At first, April could not see anything but greenery, and then she realised she was looking at a dilapidated wooden wall, covered in moss and lichen. At its base was a tall crop of nettles that Jack walked right through. April was not wearing boots or long trousers, so she stepped carefully. Closer, she saw the wall formed the back of a shed. An ancient shed that the woods had almost fully reclaimed.
‘Whose was this?’ she said.
‘The gamekeeper’s,’ said Jack. ‘Not Kit’s. Those before him.’
‘Why is it all the way in here? Did they use it as a hide?’
‘It wasn’t always deep in the woods.’ Jack ran his hand over the mossy surface. ‘And no, not a hide. Quite the opposite. Here. Look.’
There was a nail by his fingertip, bent and rusty. He showed her another one, and then another. Nails had been hammered in lines all over the back wall, starting close together at the bottom, and then increasingly further apart as the lines ascended. Most were still present in the wood, a testament to how firmly they’d been hammered in the first place.
‘Can you guess what this wall was for?’ he said.
April shook her head. ‘No idea.’
Jack pointed to the bottom line of nails. ‘Weasels and stoats went there.

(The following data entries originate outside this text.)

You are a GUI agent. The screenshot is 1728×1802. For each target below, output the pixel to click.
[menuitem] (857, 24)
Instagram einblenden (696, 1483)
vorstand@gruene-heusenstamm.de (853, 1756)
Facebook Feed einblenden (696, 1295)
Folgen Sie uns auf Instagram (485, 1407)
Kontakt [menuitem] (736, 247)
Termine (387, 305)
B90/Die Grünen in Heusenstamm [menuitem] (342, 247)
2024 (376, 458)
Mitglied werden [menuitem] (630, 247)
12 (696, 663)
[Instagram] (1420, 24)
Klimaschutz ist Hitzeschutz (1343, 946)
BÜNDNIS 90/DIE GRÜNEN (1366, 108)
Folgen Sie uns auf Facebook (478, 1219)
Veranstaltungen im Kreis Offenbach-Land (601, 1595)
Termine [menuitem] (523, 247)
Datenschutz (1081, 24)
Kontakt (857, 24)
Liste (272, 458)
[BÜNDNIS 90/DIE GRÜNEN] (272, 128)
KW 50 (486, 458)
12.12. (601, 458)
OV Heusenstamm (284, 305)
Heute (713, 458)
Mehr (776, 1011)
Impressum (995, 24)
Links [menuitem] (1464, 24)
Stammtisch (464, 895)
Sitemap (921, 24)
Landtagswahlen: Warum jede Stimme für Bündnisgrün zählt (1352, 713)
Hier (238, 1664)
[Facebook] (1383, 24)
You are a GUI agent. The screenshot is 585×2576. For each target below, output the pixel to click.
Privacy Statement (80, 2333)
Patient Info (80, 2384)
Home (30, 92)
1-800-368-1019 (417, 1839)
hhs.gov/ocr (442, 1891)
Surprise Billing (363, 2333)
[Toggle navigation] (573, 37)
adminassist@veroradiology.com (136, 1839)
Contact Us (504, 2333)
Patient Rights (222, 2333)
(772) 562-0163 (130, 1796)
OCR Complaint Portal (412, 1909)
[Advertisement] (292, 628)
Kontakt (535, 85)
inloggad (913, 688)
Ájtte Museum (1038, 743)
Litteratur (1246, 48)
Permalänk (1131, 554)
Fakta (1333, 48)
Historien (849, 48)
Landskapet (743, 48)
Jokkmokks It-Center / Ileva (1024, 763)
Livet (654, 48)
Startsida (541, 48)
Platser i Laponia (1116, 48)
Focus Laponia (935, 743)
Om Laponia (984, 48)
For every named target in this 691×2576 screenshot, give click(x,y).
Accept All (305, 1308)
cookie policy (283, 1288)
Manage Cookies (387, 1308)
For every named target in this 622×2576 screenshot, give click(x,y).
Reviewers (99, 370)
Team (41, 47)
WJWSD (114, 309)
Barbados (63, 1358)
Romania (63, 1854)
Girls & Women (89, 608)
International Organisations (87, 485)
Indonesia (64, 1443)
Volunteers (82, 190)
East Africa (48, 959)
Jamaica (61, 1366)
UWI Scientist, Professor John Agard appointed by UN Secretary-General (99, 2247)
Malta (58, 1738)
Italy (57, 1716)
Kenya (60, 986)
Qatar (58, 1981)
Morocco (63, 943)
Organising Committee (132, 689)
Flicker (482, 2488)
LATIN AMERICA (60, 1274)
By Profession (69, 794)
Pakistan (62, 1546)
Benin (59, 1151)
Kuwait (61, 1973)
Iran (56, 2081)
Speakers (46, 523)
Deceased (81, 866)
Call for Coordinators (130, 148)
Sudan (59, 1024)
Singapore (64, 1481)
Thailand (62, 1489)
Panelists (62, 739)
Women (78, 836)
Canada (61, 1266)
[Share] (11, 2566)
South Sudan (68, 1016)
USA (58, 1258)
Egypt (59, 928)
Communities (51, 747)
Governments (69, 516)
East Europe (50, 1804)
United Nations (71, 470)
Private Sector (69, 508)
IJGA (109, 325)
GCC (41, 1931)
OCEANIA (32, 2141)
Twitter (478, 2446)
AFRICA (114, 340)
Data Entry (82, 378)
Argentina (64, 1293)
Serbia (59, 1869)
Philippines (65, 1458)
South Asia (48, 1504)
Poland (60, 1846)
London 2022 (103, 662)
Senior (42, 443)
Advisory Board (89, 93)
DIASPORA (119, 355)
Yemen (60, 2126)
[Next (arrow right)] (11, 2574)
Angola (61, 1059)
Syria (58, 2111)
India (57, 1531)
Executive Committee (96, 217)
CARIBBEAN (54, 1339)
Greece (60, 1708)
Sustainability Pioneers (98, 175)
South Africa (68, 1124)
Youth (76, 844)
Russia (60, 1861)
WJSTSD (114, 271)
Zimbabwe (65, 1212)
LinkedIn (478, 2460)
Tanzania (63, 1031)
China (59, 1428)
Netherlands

And above them crows, and then the magpies and jays.’
‘You don’t mean — they weren’t hammered up there?’ April was appalled.
‘I mean exactly that. This is a gibbet. A gamekeeper’s warning to other criminals of the natural world who might mean harm to his precious pheasants.’
‘Please tell me they were dead before they were hammered up.’
Her dismay caused him some amusement.
‘Pretty hard to hammer a nail through the body of a squirming stoat.’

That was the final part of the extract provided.